Ahad 19 Mar 2017 13:14 WIB

PBB Tarik Laporan Rezim Apartheid Israel, Wakil Ketua Umum Mengundurkan Diri

Rep: Puti Almas/ Red: Agus Yulianto
Sekjen PBB Antonio Guterres.
Foto: EPA
Sekjen PBB Antonio Guterres.

REPUBLIKA.CO.ID, NEW YORK -- Sekretaris Jenderal (Sekjen) PBB Antonio Guterres saat ini disebut telah menarik diri dari laporan yang menyebutkan bahwa Israel melakukan politik apartheid terhadap Palestina. Bersamaan dengan itu, wakil ketua umum PBB serta eksekutif Komisi Ekonomi dan Sosial untuk Asia Barat PBB, Rima Khalaf mengundurkan diri dari jabatannya.

Laporan mengenai praktik apatheid yang dilakukan Israel terhadap warga Palestina pertama kali datang dari Komisi Ekonomi dan Sosial untuk Asia Barat PBB. Anggota komisi ini seluruhnya merupakan negara-negara Arab yang tidak mengakui Israel.

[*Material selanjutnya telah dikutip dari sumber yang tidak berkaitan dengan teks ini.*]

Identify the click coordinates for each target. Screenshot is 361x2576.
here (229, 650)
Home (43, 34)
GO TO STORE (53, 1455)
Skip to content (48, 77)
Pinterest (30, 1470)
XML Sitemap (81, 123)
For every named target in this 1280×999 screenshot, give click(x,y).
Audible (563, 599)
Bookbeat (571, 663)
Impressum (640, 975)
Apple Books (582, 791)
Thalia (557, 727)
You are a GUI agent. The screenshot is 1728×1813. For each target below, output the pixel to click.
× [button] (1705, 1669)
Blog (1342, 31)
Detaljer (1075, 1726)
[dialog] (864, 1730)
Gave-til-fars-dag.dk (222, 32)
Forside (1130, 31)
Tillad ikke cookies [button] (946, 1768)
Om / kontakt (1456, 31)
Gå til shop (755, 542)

Namun, salah satu penulis laporan diketahui adalah Richard Falk, profesor hukum asal Amerika Serikat (AS), Ia pernah menjadi penyelidik hak asasi manusia PBB dan dikenal dengan sikap menentang Israel.

Laporan dibuat dalam dokumen berisi 74 halaman. Di sana, dimuat keterangan mengenai bagaimana diskriminasi rasial dilakukan Israel terhadap warga Palestina.

Kemudian, laporan itu sekaligus memberi dukungan sanksi terhadap Israel melalui gerakan Boycott Divestment and Sanctions (BDS). Hal ini terkait Parlemen Israel yang pekan lalu mengesahkan undang-undang pembatasan bagi orang asing yang secara terbuka mendukung DBS memasuki teritori mereka.

Ini merupakan pertama kalinya badan PBB disebut membuat tuduhan. Menurut juru bicara Guterres, Stephane Dujarric, laporan dibuat tanpa konsultasi terlebih dahulu dengan sekretariat perserikatan tersebut. Karenanya, tidak ada sedikitpun persetujuan yang ia berikan atas hal itu.

Guterres juga menyatakan, bahwa tidak bisa menerima laporan dari seorang pejabat PBB tanpa adanya pertimbangan dari kantor sekretariat atau departemen yang kompten di bidang itu. Ia melihat permasalahan muncul bukan terletak pada isi dalam laporan itu, namun proses menerbitkannya.

"Ini bukan tentang konten tapi proses, kami tidak bisa menerima seorang pejabat senior PBB sekalipun membuat laporan dengan nama badan dunia tanpa berkonsultasi dengannya dan departemen yang kompeten," kata Dujarric, dilansir The Jerusalem Post, Ahad (19/3).

Sebelumnya, laporan ini telah membuat Israel dan Amerika Serikat (AS) geram. Melalui duta besar dua negara di PBB, mereka meminta Guterres untuk memperjelas benar tidaknya tuduhan ini.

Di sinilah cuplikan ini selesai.